Algorithm Predicts Literary Success Source: Mostafa Heddaya
A primer for novelists (image via newhousedesign on Flickr)
Computer scientists at Stony Brook University have developed an algorithm that predicts, with an accuracy reaching 84%, the “success” of a novel. In a paper presented in October at a conference on natural language processing, authors Vikas Ganjigunte, Ashok Song Feng, and Yejin Choi lay out the process by which they analyzed various linguistic characteristics that they found correlated with critical and commercial success (the two are not distinguished in the results). The resulting algorithm was developed from a corpus provided by the online literary archive Project Gutenberg, which contains the full text of some 42,000 books out of copyright.
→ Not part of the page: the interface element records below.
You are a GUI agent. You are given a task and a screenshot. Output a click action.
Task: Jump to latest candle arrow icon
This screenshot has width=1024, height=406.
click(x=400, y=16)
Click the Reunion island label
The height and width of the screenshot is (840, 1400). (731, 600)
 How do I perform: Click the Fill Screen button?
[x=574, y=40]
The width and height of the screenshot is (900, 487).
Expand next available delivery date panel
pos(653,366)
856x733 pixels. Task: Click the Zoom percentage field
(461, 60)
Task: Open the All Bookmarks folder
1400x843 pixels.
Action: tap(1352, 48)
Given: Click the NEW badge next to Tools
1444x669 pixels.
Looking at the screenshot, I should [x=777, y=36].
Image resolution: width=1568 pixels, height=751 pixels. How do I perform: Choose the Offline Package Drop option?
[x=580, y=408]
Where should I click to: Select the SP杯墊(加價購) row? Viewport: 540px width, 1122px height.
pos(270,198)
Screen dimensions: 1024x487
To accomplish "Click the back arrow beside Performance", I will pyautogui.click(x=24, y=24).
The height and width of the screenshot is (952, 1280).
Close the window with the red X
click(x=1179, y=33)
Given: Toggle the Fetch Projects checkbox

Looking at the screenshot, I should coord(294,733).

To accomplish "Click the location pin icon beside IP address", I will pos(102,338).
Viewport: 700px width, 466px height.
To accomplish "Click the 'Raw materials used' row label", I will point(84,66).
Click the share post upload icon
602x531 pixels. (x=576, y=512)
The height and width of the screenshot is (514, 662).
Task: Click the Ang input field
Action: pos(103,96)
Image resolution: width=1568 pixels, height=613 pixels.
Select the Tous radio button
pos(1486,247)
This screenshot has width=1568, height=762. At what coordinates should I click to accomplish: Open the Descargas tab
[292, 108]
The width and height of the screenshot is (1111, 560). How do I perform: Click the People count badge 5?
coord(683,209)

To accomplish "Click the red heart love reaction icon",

The researchers then tested their model against a “handful” of more recent works, culled from the lower reaches of the Amazon sales rankings, and were able to “predict,” with a measure of accuracy, the success of these books. Though some outlets, in writing about the study, have noted its amusing identification of Dan Brown’s The Lost Symbol as a less successful book, it was also the only true bestseller the researchers included in their non-Gutenberg set (“because of negative critiques it had attracted from media despite its commercial success”). It was joined in this category of algorithmic condemnation by works from Bernard Malamud, William Faulkner, and Philip Roth.
But the study did deliver some intriguing (and some mundane) conclusions about the shared characteristics of bestsellers: “readability” and ― paging Jonathan Franzen ― literary success are negatively correlated; a glut of “thinking verbs” will correlate more closely with success than “emotional or action verbs”; and nouns and adjectives win out against verbs.